Los tamberos están exhaustos

Las múltiples manifestaciones que tiene la crisis económica -a la que el gobierno nacional prefiere calificar con el eufemismo de “tormenta”- cobran relieve en nuestra provincia con el cierre de numerosos tambos de pequeña y mediana envergadura. Las causas de la desaparición de esos establecimientos (algunos de ellos dotados con avances tecnológicos) son múltiples pero, a excepción de la renovación generacional, casi todas ellas tienen origen en la política económica del macrismo, especialmente el muy bajo precio de la leche que se paga a los pequeños productores. Ellos son el eslabón más débil de una cadena que culmina en los supermercados, donde el producto se vende a un precio muy superior, por no hablar de los derivados. “De seguir así nos vamos a quedar sin leche”: esa expresión de los tamberos, que sonaba exagerado en un principio, pareciera que va camino a concretarse.
Durante muchos años en La Pampa, con esfuerzo de productores y eventuales apoyos de los gobiernos, se habían concretado pequeñas y medianas cuencas lecheras. Unos 200 tambos funcionaban no solamente como proveedores sino también como dinamizadoras de la economía. Pero ahora, con la fuerte caída de la rentabilidad, el panorama ha cambiado drásticamente y unas treinta unidades han optado por abandonar la actividad.

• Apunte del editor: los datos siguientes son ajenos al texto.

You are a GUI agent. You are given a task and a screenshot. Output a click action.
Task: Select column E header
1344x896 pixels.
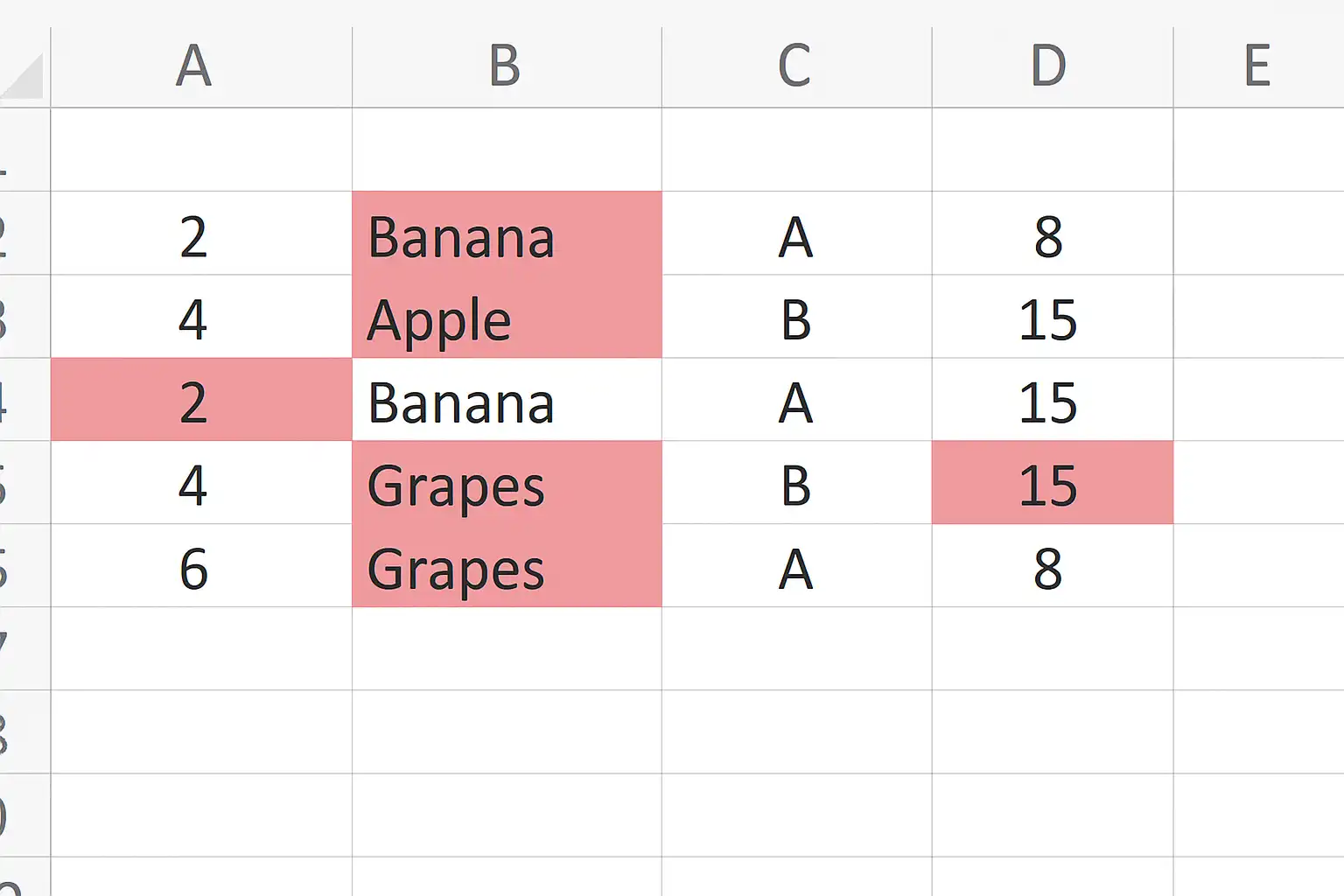pos(1258,67)
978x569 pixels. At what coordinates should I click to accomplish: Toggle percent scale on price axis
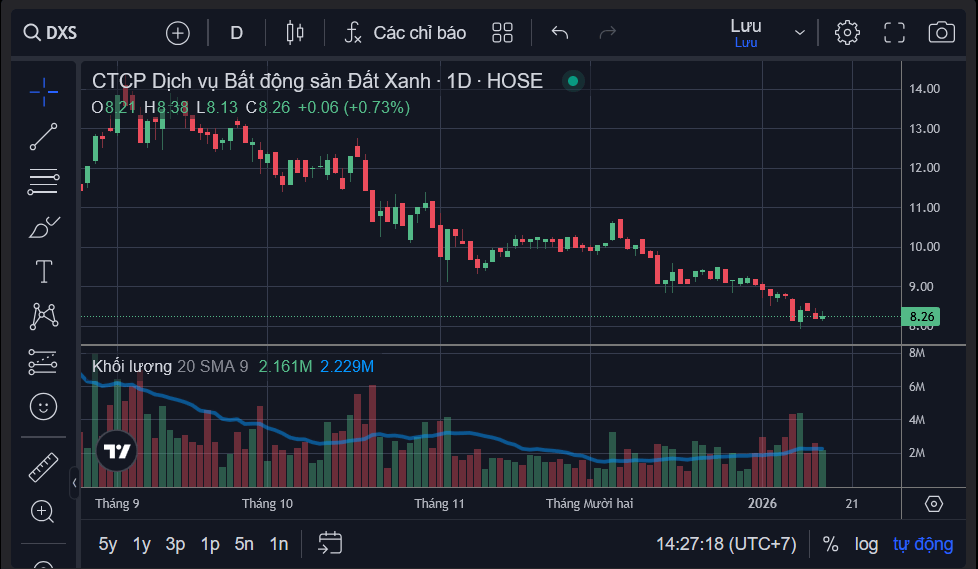coord(830,544)
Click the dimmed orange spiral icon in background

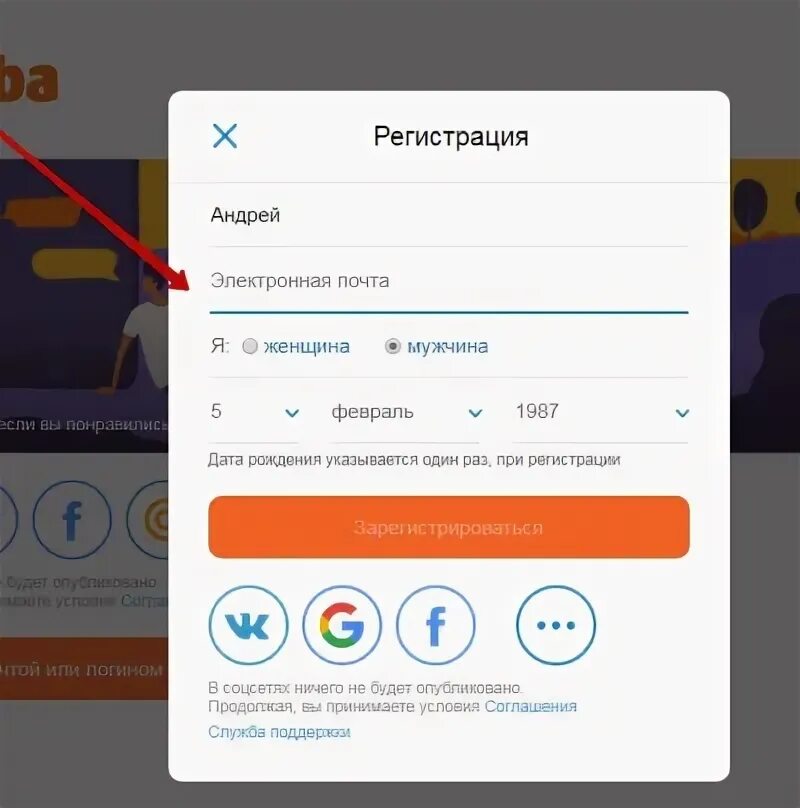pyautogui.click(x=149, y=519)
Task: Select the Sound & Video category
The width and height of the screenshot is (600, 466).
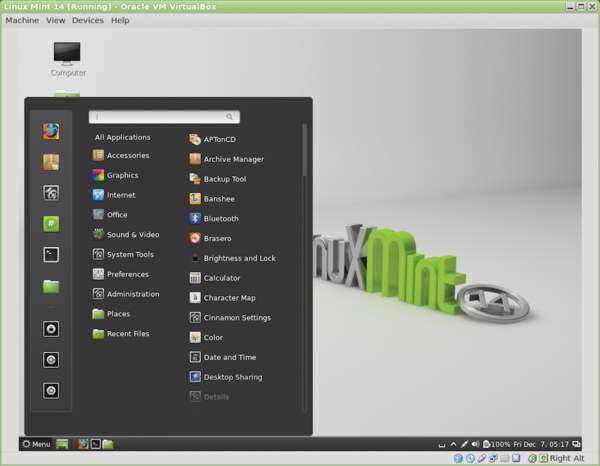Action: 132,234
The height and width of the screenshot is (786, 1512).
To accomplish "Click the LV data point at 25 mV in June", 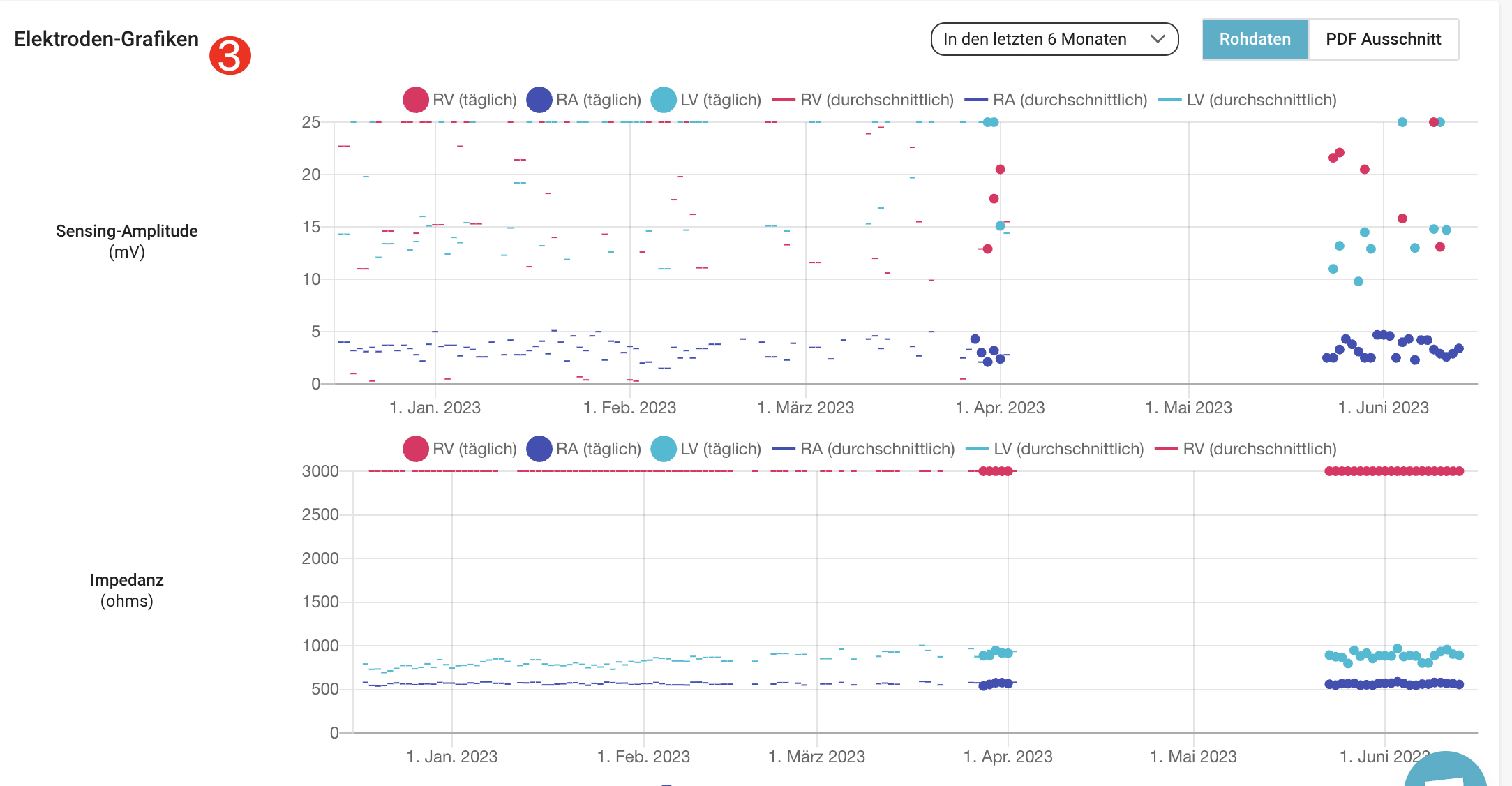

Por cierto que esta situación negativa no concierne solamente a La Pampa sino también a las demás provincias productoras de leche, pero los reclamos colectivos no han tenido resultados ante la indiferencia de un gobierno nacional que desdeña, y de hecho reduce, el mercado interno. Las variaciones climáticas, con un sensible aumento de las lluvias y el consecuente deterioro de la infraestructura, también han contribuido a dar forma a este alarmante contexto. Es un espectáculo triste ver que el trabajo de tantos años, traducido en animales de excelentes condiciones productivas, obliga a venderlos para otros fines o, en el mejor de los casos, cederlos en arriendo a establecimientos económicamente más sólidos y que pueden afrontar en mejores condiciones la crisis.
La considerable caída en la producción de leche y su precio prohibitivo para los bolsillos populares tienen, también, dos consecuencias muy negativas: la primera de ellas es el retaceo del producto a un número creciente de niños y niñas, para quienes ese alimento es fundamental en cuanto al desarrollo en la etapa de crecimiento; la otra, más inmediata y perceptible, la constituye el desempleo que genera el cierre de los tambos, tanto en el nivel de las explotaciones familiares como en los trabajadores dependientes.
La situación viene empeorando sin que se adviertan cambios en las políticas económicas. Un año atrás un productor expresaba a este diario que las autoridades nacionales “van a tener que pagar lo que se reclama” porque, de lo contrario, “no habrá manera de salir de la crisis” que afecta a este sector de la producción primaria.”Tenemos tantas reuniones encima y nunca hemos llegado a nada. No podemos seguir trabajando de esta forma”. La realidad demuestra que en el tiempo transcurrido nada ha mejorado.